Use of the urea breath test

The urea breath test, histology, and rapid urease testing all require a relatively high density of H. pylori. Thus, any practice that reduces the intragastric concentration of H. pylori could lead to false-negative results, and avoidance of low concentrations of H. pylori is the basis for the recommendation to withhold confirmation testing until 4 or more weeks after ending therapy. Use of bismuth or antibiotics in the pre-testing period may also result in a false-negative test. Proton pump inhibitor therapy reduces the density of H. pylori through a direct anti-H. pylori effect and approximately 20% of H. pylori-infected patients will have a false-negative result when taking a proton pump inhibitor. We recommend that proton pump inhibitor therapy be stopped at least 1 week before testing. In our experience and the experience of others, standard dose H2-receptor antagonists do not affect the accuracy of the 13C-UBT and they can be used up to the time of testing (10). False-positive tests are rare, but when they occur, they are likely due to contamination of the stomach with urease-positive organisms. This can be reduced by using the citric acid test meal because, as noted above, this reduces the intragastric pH below the pH optimum of these ureases.

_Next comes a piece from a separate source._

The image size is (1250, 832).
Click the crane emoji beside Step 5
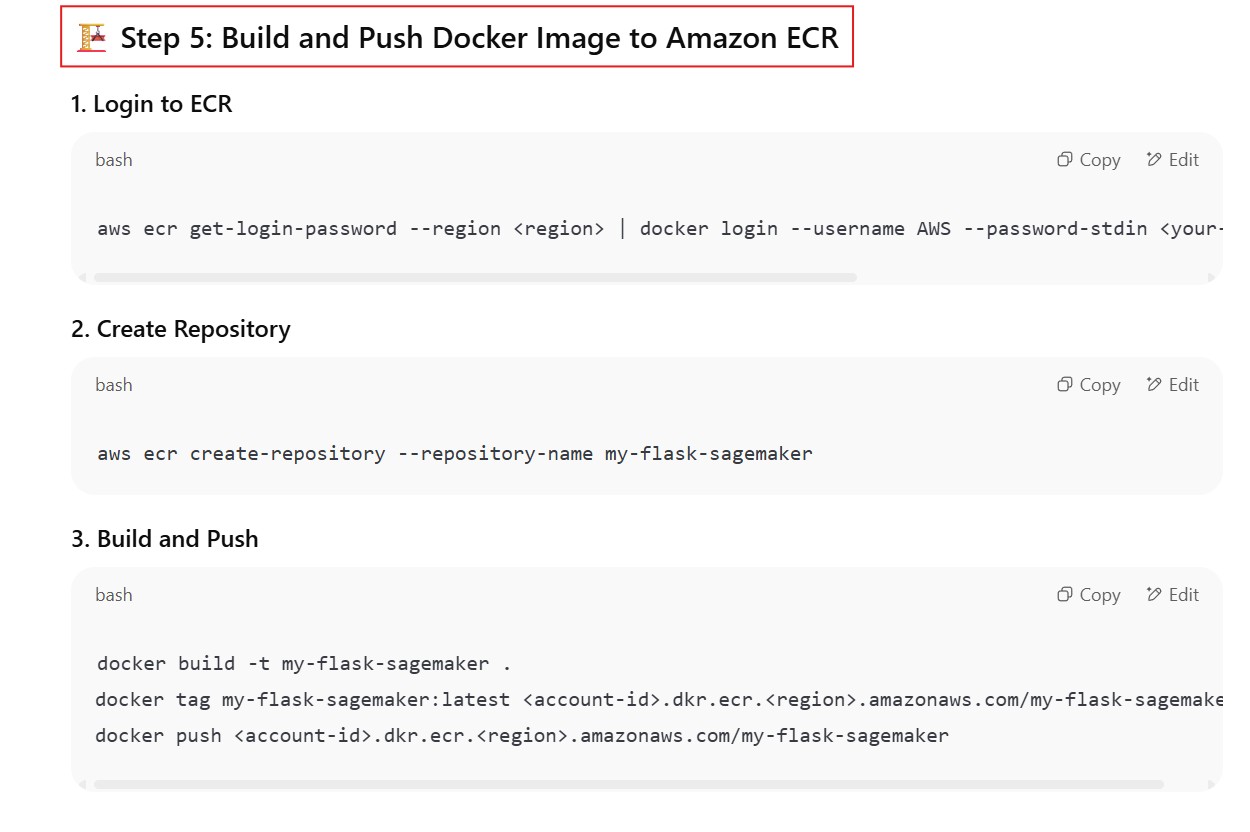[x=92, y=38]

Markers Based on Anti-H. pylori Antibodies

Serologic Markers

There have been a number of methods developed for the noninvasive detection of anti-H. pylori IgG or IgA, including whole blood, serum, saliva, and urine (17, 30, 33, 98, 107), as well as immunoblotting (5, 11, 32, 52, 54, 82, 92, 101). Enzyme-linked immunosorbent assays (ELISA) for urine IgG have also proved successful but have the same drawback as serum methods (3, 53, 76). Detection of anti-H. pylori antibody is the easiest noninvasive approach to test for the presence of an H. pylori infection. With some tests only a few drops of fingerstick blood are required and the results are available in less than 5 min.

Antigens

The initial serologic tests were patterned after those developed for Campylobacter jejuni and consisted of a mixture of very crude antigens. Cross-reactivity with other bacterial antigens (e.g., flagellar antigens) was expected and indeed occurred. Second-generation tests have used purified antigens such as the high-molecular-weight antigens, which include antigens that are confirmationally determined. Some of the second-generation tests have proven accurate worldwide (28, 74, 102, 106, 108). ELISA are widely available because of their low cost, rapidity, and reproducibility. Complement fixation, hemagglutination, bacterial agglutination, immunofluorescence, and immunotransference (Western blot) tests are also available but are less accurate and are not widely used. Tests using crude antigens (e.g., "in-house" tests) are generally less reliable and are not recommended for clinical use. Tests for specific virulence factors such as CagA have been developed but have not proven to have any special clinical utility (47) and have generally suffered from poor specificity and sensitivity (111, 112).

Interpretation of results

Detection of serum IgG against H. pylori typically indicates a current or prior infection. Recent studies have shown that the prevalence of H. pylori infection is decreasing in all age groups in both Japan and the United States (60, 7072) and likely in all Western countries. Thus, the population of individuals with anti-H. pylori antibodies and negative UBTs or no H. pylori seen on histology has increased and will continue to cause an underestimation of the true ability of serologic tests to accurately identify the presence of anti-H. pylori antibodies in body fluids. In our experience, those with positive ELISA using second-generation ELISAs, such as HM-CAP, typically have histological evidence of an old H. pylori infection (e.g., lymphoid aggregates). When serologic tests that are accurate in Western countries are used in other countries such as in Japan, the cutoff value must often be adjusted, usually upward. We speculate that this is not because the antigens of different H. pylori infections differ remarkably, rather, the cutoff must be raised to exclude those whose infections have been lost and whose antibody titers are falling. The accuracy of any test is only as good as the tests used to confirm the correctness of the serologic test. For example, in Japan the results of serologic tests were markedly influenced by the histological techniques used to determine the presence or absence of active H. pylori infection (75). It is now apparent that it is insufficient to only be able to accurately diagnose the presence of an active H. pylori infection (e.g., histologically or with UBT); to characterize a serologic test one must also take into account evidence of prior H. pylori infections. One can therefore never expect serologic tests to provide as accurate results for the presence of an active H. pylori infection as do histology, culture, or the UBT. In addition, in general as the prevalence of the infection falls in a community, the accuracy of serologic tests suffers with an increase in the proportion of false-positive tests. In that population, a negative test essentially excludes an H. pylori infection (65).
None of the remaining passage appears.